In its report, Gallup blames managers for failing to engage their subordinates. But what if the managers aren’t engaged? What if a trail ran through all of them all the way up the line to the office of the Supreme Manager, the CEO? After all, where do corporate policies and practices originate that have to do with an organization’s values and whom and how it brings them into the enterprise in the first place? Somebody made the final decision to hire or promote those managers. How many of those decisions were bad decisions? And who’s going to take the fall for them?

Maybe, just maybe, the disengagement malaise isn’t about managers who didn’t do their job. Maybe it’s about something deeper, like the way business dehumanizes people.

It’s not that we don’t understand that bottom lines and EBITDA and ROI and ROA and a boatload of other acronyms define whether a business is succeeding or not. It’s just that business has forgotten, or has chosen to forget, that employee numbers have faces and families and lives away from the office (remember those days?). They’re the ones who talk to HR (once known as Personnel) once every so often when they’ve had it up to here with that manager who was supposed to engage them, didn’t and probably couldn’t.

I applaud the Gallup effort. Their recommendations make a lot of sense. But just because Gallup sees the wood for the trees doesn’t mean that the people at the top do. Or that they’ll adopt or implement them. Why would they? They’ve managed to avoid doing it up until now, haven’t they?

William Wordsworth may just have had it right when he penned The world is too much with us. These days, everything we see and do and enjoy and cherish has a price tag on it. Engagement is a wonderful concept, but not when it comes from the lips of someone who just got the memo. All things considered, people still have the capacity to recognize sincerity when they see and hear it—and when they don’t.

On the front page of The New York Times International Weekly insert in the Toronto Star (June 30th), you’ll find an opinion piece by Peter Catapano entitled The Humanities Prove a Hard Sell During Hard Times. It recalled a conversation Bruce Stewart and I had with a professor at Northern Arizona University not so very long ago about the value of an Arts degree in “these hard times”. Soon after reading this morning’s article, the line in Woodsworth’s poem came to mind.

I should point out that I’m a Science man, not an Arts major. I can’t say for sure when I first came across the opening line in Woodsworth’s poem. But what I can say is that it captured a sentiment that a lot of people are expressing—or at least, thinking about. It’s about the human condition. Fine art, philosophy, sculpture, music, literature, poetry: they’re all about the human condition. For a lot of people, EBITDA isn’t, but that doesn’t mean that we should ignore them, or that we can afford to.

Steve Jobs respected and incorporated the human condition into everything Apple conceived.
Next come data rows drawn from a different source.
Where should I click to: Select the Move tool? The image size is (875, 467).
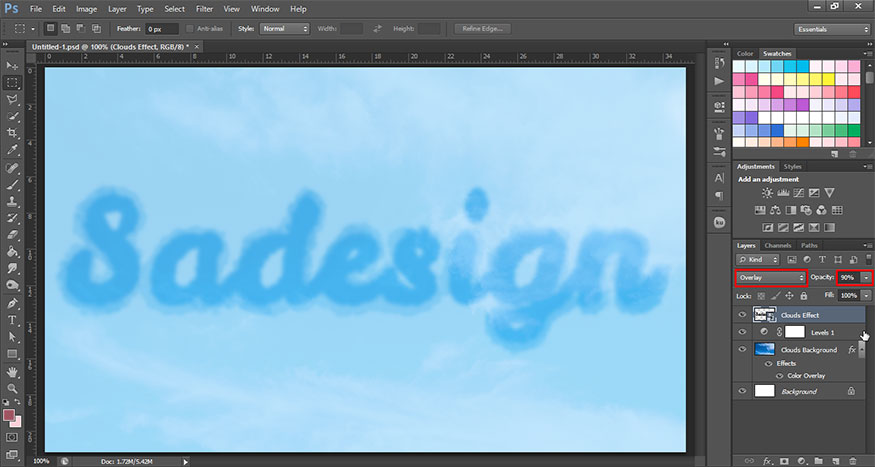(x=14, y=65)
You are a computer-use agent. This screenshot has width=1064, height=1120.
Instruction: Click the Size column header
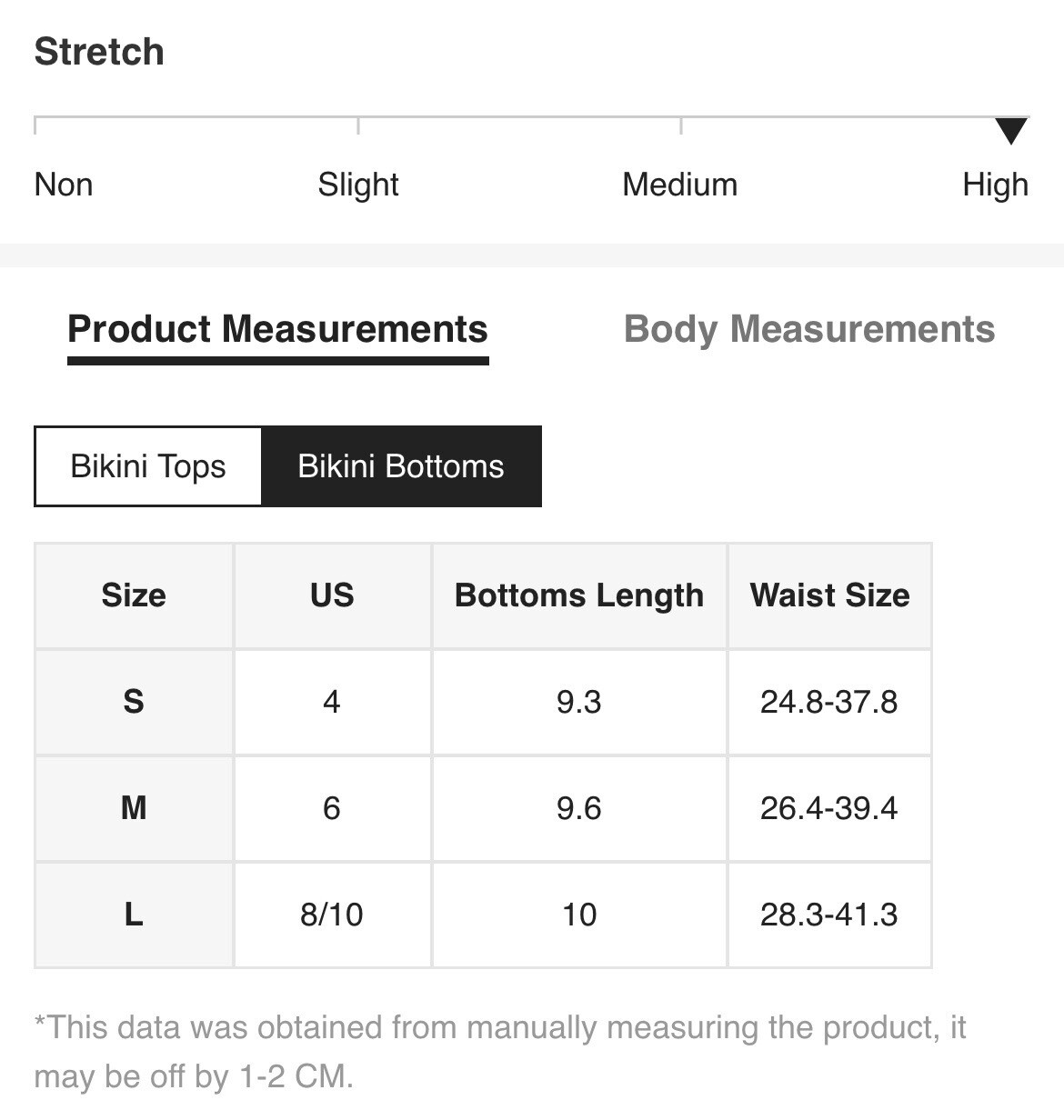(133, 595)
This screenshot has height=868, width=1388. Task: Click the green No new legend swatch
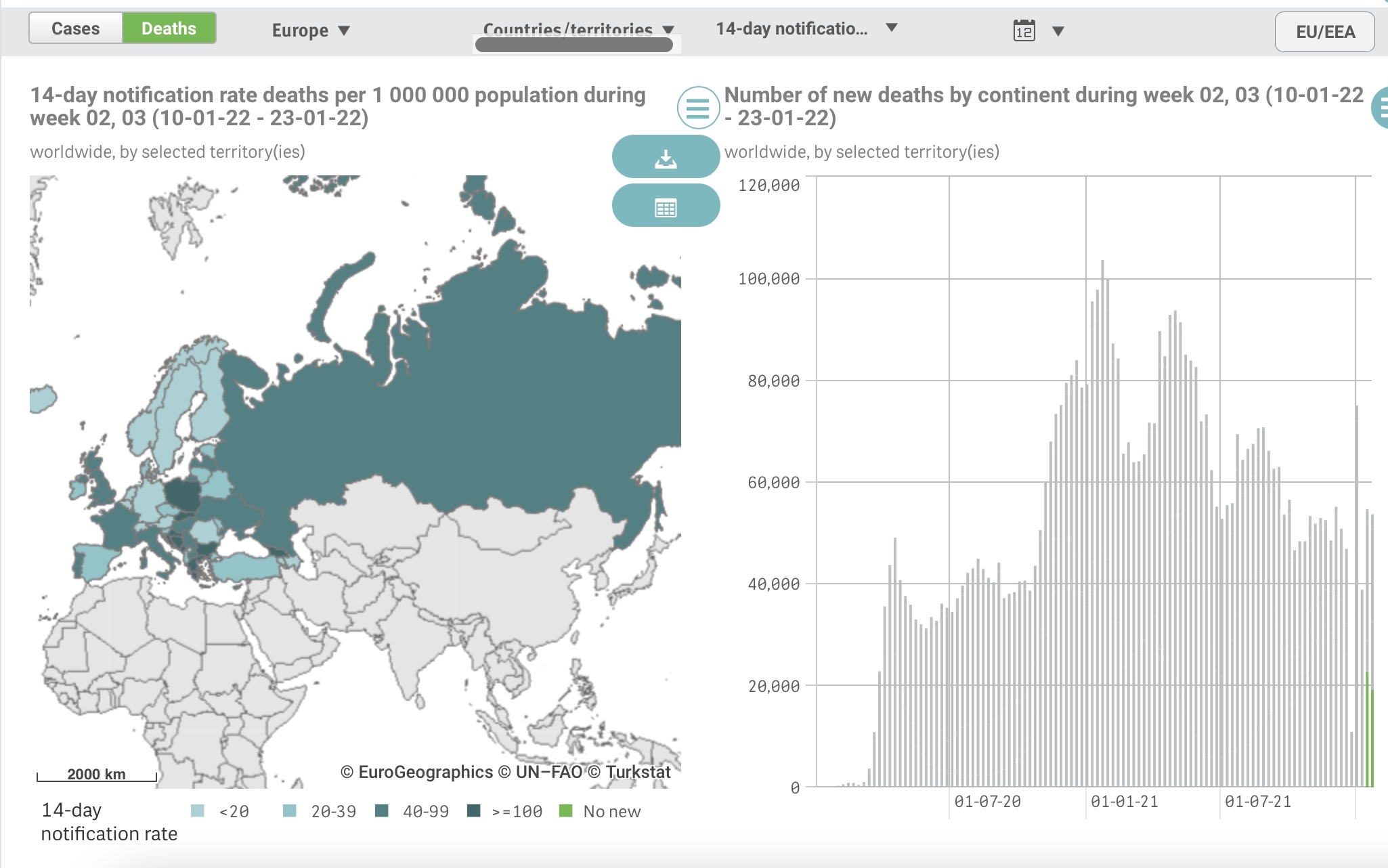(x=565, y=810)
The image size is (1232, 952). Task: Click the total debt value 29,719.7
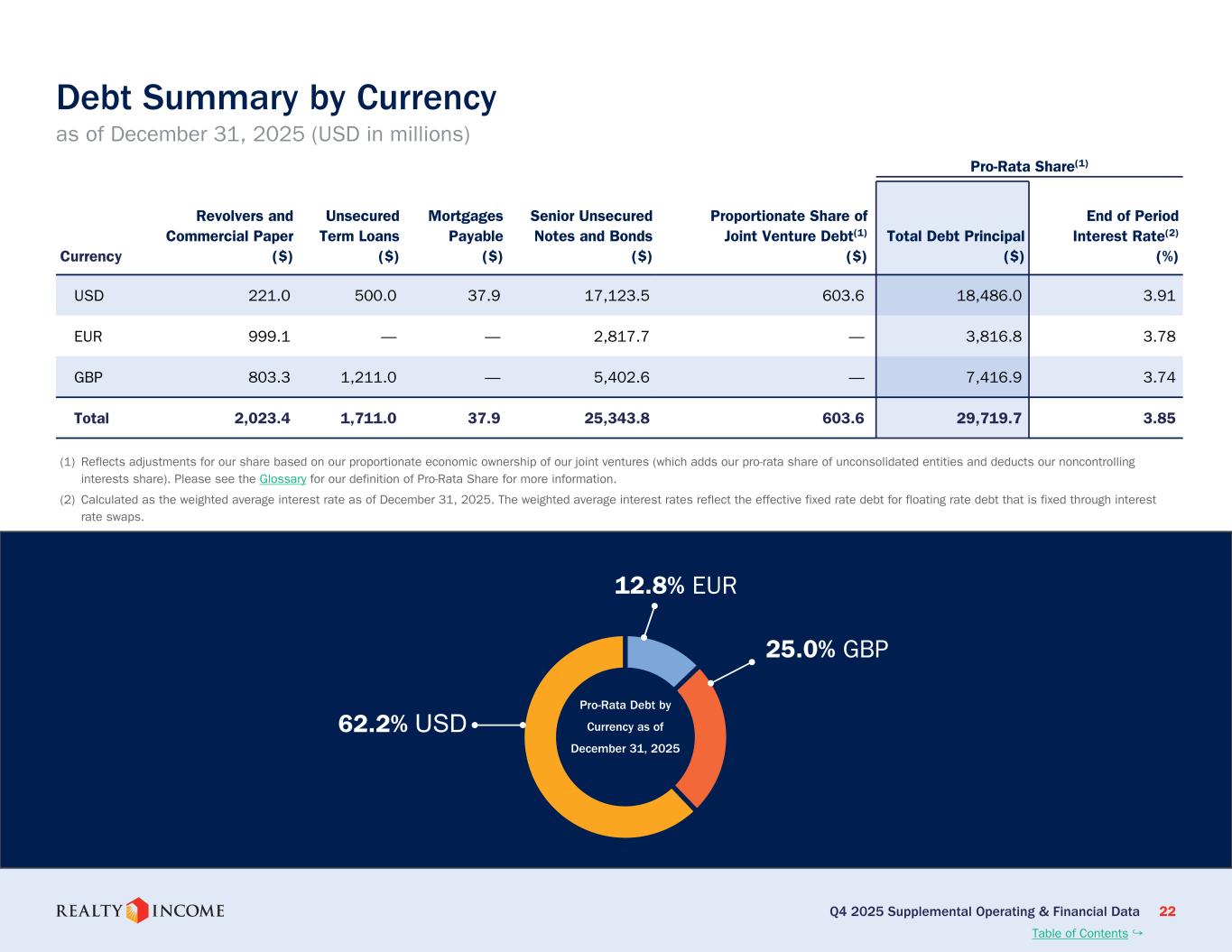coord(988,418)
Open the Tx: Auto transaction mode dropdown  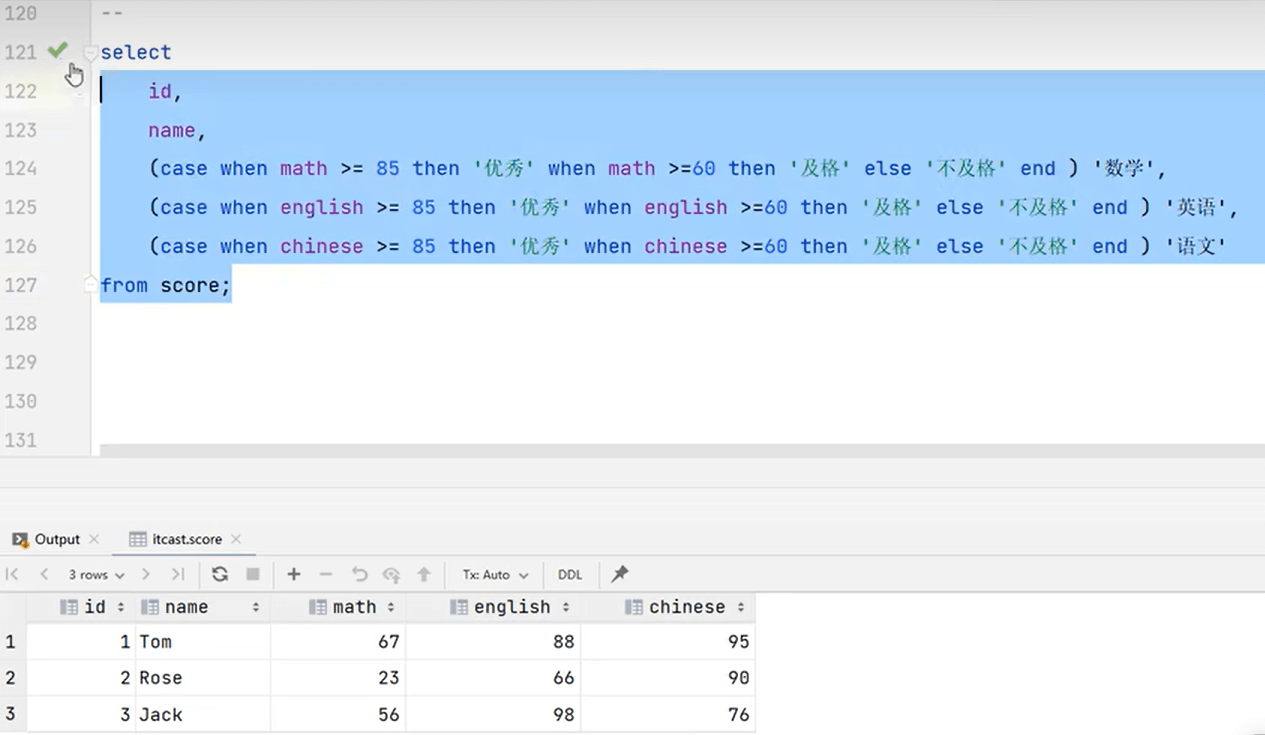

I was a late convert to Apple. I love my iMac and my iPhone. But, and I say this with all due respect and admiration, I can’t frame and hang either of them on my wall, although I can listen to Madama Butterfly and look at art associated with the opera on both of them.

In his post of June 24th entitled What’s going on under the surface, Bruce delved into the need to remember that all that glitters is not gold when contemplating leaving one employer or one career for another, or starting one. We encourage our clients to look beneath the surface at internal workings as well, starting with candidate selection and evaluation and development because they reflect how management views the human condition.

No one can predict with absolute certainty when the stress of these hard times will ease. What we do know for sure is that happy beats miserable hands down every time. The medical community has always known that. That’s why we advocate meeting with parents and their children at the beginning of their second to last year of high school when they have enough time to devote to deciding what will make them happy. And with people who want to do what they love and love what they do.